Collected data entries
□ □ □ □ □ □ □
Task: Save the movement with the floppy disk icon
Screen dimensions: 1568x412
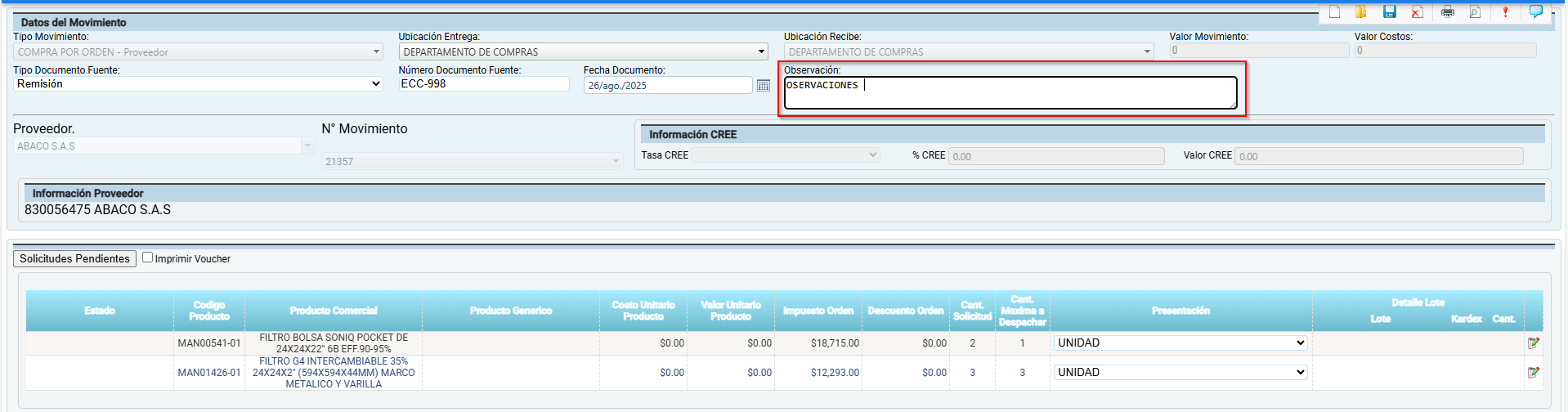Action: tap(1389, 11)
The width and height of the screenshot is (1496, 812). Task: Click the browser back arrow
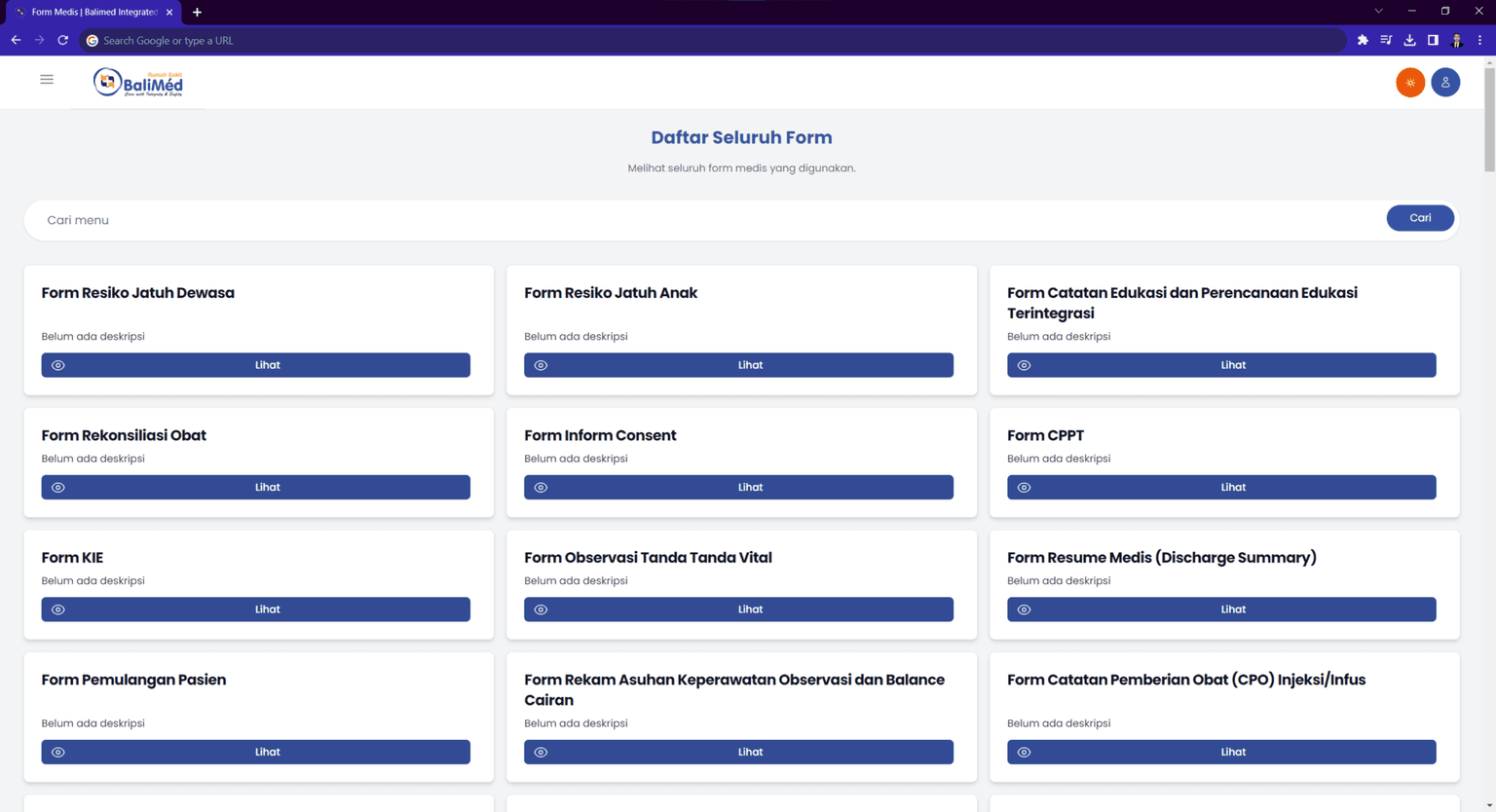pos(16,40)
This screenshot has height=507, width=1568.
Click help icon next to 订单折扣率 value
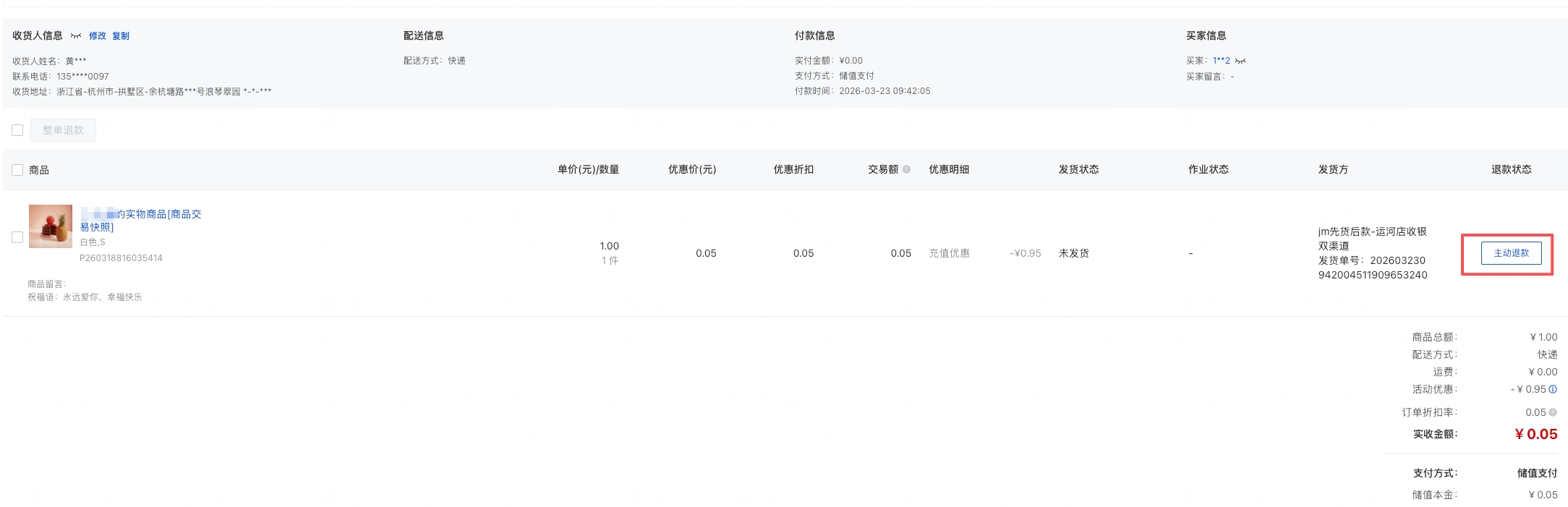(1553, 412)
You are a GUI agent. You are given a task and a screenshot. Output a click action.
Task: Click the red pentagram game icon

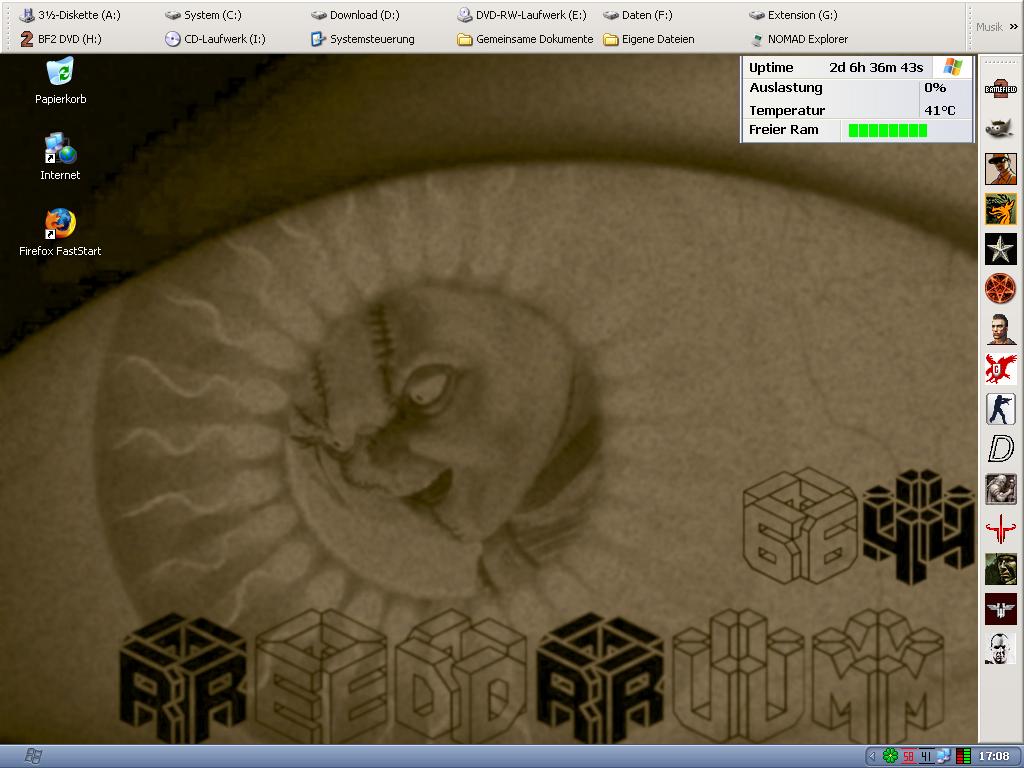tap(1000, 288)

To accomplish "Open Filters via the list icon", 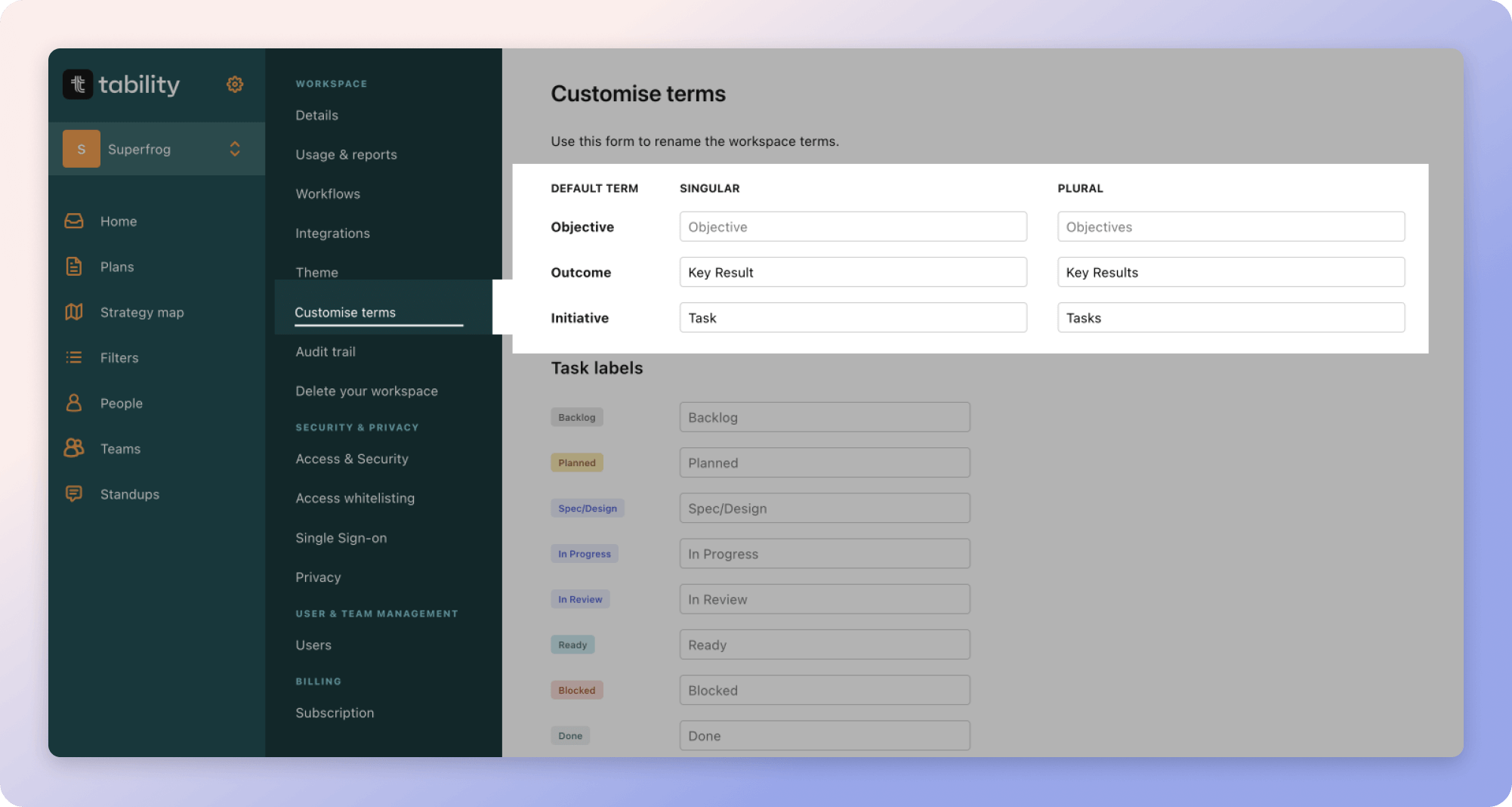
□ □ □ □ □ □ □
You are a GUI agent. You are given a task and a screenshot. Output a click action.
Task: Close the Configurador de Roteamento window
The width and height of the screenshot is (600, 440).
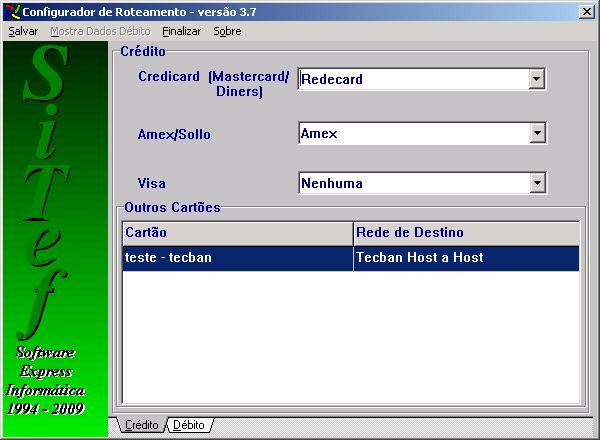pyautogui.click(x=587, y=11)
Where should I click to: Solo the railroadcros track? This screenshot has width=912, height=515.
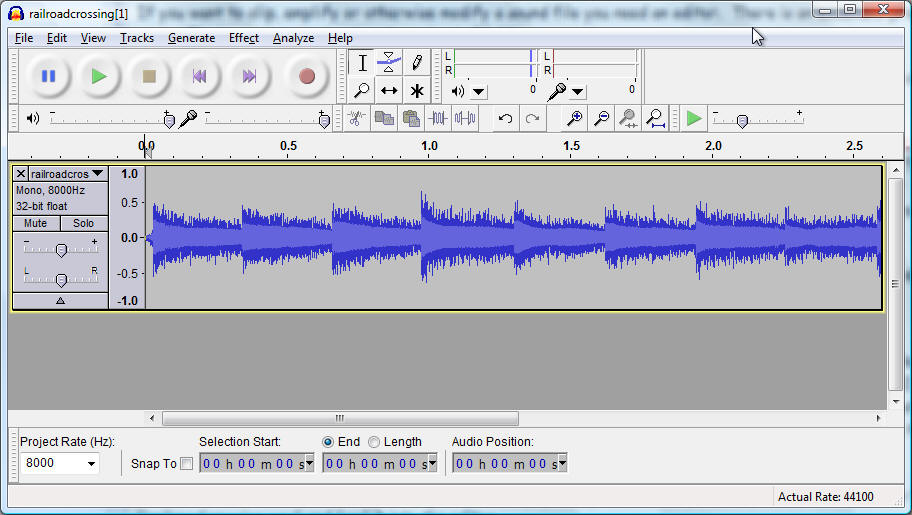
□ □ □ □ □ □ □
§ WHAT THE TASK REQUIRES: Look above for the line with "Task: Click the red pentagram game icon" and the line with "Filters via the". Copy them and every line between, exactly, but no pictures.

§ OUTPUT FOR THIS TASK:
Task: Click the red pentagram game icon

tap(1000, 288)

To accomplish "Open Filters via the list icon", 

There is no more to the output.